Quoi de neuf au pays des Khmers ? Sihanoukville, Cambodge

J'avais averti Berga, que les rumeurs de voyageurs disaient que le passage de frontière vers le Cambodge était olé olé, un peu à la manière des frontières de certains pays africains, où tu ne sais pas qui va t'emmerder le plus, le mec qui veut absolument te faire monter sur sa moto pourrie pour te faire découvrir le pays et tombe en panne d'essence 500 mètres après, "T'as un billet de 100 pour que j'achète de l'essence ?", la bonne femme qui t'explique qu'il faut absolument que tu changes ton argent ici, "Il n'y a pas de banque à moins de 50 km, de toute façon les banquiers sont des voleurs", "Tu ne trouveras pas mieux que le taux que je te propose", ou le douanier qui t'explique que malgré le coût affiché du visa à 20 dollars US sur le mur derrière son dos, il faut que tu en débourses 30, "C'est comme ça ..." qu'il te dit sans autre explication.
Donc soyons zen.
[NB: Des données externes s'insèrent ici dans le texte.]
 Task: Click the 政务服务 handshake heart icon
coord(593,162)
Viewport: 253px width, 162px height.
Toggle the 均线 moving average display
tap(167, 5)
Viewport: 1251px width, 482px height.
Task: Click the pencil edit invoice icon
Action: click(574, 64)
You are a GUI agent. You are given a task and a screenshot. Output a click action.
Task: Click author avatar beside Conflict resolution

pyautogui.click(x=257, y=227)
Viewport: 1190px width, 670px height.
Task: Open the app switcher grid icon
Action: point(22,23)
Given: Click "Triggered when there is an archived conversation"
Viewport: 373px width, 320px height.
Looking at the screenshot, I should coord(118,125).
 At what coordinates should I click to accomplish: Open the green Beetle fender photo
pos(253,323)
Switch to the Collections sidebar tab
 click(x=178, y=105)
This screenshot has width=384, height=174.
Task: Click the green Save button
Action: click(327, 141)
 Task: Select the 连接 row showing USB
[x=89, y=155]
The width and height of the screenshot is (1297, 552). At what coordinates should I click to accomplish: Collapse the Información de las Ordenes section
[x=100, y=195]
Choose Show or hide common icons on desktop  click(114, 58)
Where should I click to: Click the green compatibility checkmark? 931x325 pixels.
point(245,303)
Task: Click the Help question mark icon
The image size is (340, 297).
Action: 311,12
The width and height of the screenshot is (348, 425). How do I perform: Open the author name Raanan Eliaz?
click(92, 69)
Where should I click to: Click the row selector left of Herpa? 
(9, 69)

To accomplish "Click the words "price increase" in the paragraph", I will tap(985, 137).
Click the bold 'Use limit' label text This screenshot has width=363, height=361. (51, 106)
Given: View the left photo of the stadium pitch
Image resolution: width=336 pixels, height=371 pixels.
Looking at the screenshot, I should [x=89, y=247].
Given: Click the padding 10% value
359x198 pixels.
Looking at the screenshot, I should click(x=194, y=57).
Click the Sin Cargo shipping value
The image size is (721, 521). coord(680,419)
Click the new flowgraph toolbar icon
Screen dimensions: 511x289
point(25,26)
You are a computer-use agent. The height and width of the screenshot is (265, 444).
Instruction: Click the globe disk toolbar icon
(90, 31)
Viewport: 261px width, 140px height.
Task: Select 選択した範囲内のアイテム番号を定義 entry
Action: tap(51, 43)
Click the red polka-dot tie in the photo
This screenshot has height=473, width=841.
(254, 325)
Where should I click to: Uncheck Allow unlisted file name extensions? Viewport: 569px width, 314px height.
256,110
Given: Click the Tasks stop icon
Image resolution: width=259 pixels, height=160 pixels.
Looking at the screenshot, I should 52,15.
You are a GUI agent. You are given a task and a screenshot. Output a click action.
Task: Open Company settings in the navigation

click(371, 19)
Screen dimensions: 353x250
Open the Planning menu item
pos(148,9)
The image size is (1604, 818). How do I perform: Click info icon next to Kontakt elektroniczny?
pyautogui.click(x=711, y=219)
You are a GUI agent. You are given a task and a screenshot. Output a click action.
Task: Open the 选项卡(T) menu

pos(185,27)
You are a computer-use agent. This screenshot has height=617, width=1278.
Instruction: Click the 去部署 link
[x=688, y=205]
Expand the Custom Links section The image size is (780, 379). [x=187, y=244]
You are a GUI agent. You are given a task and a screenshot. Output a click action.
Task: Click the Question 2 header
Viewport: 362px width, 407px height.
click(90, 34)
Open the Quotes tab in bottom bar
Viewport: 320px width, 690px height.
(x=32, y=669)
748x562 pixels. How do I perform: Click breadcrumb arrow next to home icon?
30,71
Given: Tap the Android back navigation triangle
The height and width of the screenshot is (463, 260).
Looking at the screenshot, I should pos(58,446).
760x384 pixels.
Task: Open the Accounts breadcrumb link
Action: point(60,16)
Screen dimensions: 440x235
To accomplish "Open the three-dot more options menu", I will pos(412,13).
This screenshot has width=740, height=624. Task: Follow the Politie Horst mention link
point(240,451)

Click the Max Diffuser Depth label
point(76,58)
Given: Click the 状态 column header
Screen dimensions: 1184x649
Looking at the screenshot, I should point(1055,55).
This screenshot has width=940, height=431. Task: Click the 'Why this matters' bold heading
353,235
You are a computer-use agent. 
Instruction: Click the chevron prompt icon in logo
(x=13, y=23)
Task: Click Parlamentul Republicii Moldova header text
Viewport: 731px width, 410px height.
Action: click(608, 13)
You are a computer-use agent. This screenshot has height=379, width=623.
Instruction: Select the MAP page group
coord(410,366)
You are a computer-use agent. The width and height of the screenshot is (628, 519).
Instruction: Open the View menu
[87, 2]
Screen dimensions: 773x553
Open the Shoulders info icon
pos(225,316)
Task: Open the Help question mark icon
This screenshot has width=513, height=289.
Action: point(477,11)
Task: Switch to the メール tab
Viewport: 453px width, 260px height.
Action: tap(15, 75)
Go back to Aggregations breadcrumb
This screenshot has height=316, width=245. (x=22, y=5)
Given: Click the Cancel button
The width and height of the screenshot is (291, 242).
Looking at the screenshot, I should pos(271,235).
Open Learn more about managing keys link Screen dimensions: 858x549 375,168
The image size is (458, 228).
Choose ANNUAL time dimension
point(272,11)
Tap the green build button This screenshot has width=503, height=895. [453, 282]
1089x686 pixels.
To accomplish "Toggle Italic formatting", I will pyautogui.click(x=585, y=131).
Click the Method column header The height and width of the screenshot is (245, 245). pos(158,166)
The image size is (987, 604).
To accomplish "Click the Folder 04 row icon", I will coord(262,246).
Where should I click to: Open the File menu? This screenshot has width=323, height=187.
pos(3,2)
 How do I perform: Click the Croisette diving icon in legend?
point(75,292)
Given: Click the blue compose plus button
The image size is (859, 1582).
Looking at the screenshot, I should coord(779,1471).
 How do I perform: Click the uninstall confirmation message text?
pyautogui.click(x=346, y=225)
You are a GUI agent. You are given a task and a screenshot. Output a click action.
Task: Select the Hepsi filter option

Le Cambodge, c'est l'un des pays les plus pauvres au monde. Et les plus corrompus aussi. Ils ont bien d'autres problèmes à traiter que nos velléités de voyageurs formalistes. Les douaniers ont tous des chevalières serties de diamants, de gros colliers en argent autour du cou, ils nous ont bien fait raquer 30 dollars US pour les 20 affichés. La dame avec ses billets pour le change a finalement abandonné sa traque au bout de quelques mètres, sentant que le potentiel d'autres touristes égarés était plus important que le nôtre, le moto-taxi a compris qu'il n'arriverait pas à charger le passager + son vélo sur son deux-roues. Nous voilà enfin au Cambodge, le pays du pyjama. Car la dernière mode ici est de se trimballer en pyjama, à toutes heures du jour. Un joli pyjama deux pièces, en coton ou en éponge, avec des motifs fleuris ou léopard. Peut-être un héritage du passé colonial français. Avec l'adaptation locale : les tongs à la place des charentaises.
On est content de pédaler ici, car on sent que les gens sont contents de nous voir. Les gamins bien sûr, qui nous hurlent "Hello ! What is your name ?", même si Berga aimerait bien qu'ils se regroupent tous par village, un seul "Hello" histoire qu'on ait pas 100 fois à répondre à chaque traversée, mais bon, les mamies qui nous vendent des petites bouteilles d'eau conservées de la chaleur dans une glacière alimentée chaque matin avec des blocs de glace, les nombreux gars à vélo qui se sentent obligés de nous doubler pour nous montrer qu'on la leur fait pas, à eux, le vélo, ça connait ici. Berga aussi est heureuse, assez pour se lâcher avec un cambodgien qui nous accoste : "On va faire pote-pote ?". Et là je crains l'incident diplomatique et le retour dare-dare avec les gyrophares à la frontière : j'explique à ma blonde qu'il y a un type appelé Pol Pot qui rôdait dans le pays il y a 30 ans, qu'il a obligé toute la population du Cambodge à migrer vers les campagnes pour travailler la terre, malades et infirmes compris, que tous ceux qui avaient des lunettes ou parlaient une langue étrangère avaient le droit à une autre sorte de balade, direct la fosse communale, que la balade forcée a laissé sur le carreau 20% de la population, soit près de 2 millions de personnes mortes en 3 ans, et que même si ce sale type a fini par être cramé sur un tas de pneu il y a 15 ans, il y en a sûrement ici qui ont un souvenir cuisant de son passage. Donc pas de "pote-pote" chez les Cambodgiens, on trouvera d'autres moyens pour leur exprimer notre sympathie.
32°C, un soleil castagneur qui essaie de nous mettre KO sur le vélo, des vaches blanches, osseuses et déglinguées qui ont apparemment une priorité évidente de déplacement sur le reste de la population locale, route ou pas route, la poussière qui monte de la piste à chaque passage de camion, les tapis sur la chaussée où sont accumulées des tonnes de riz, remué au heures les moins chaudes de la journée par des armées de femmes et de rateaux ... et au bout de la longue ligne droite, plate comme une crêpe beurrée, les odeurs de crabes qui sèchent et de poissons qui pourrissent, les cocotiers, une ligne de sable blanc, la mer.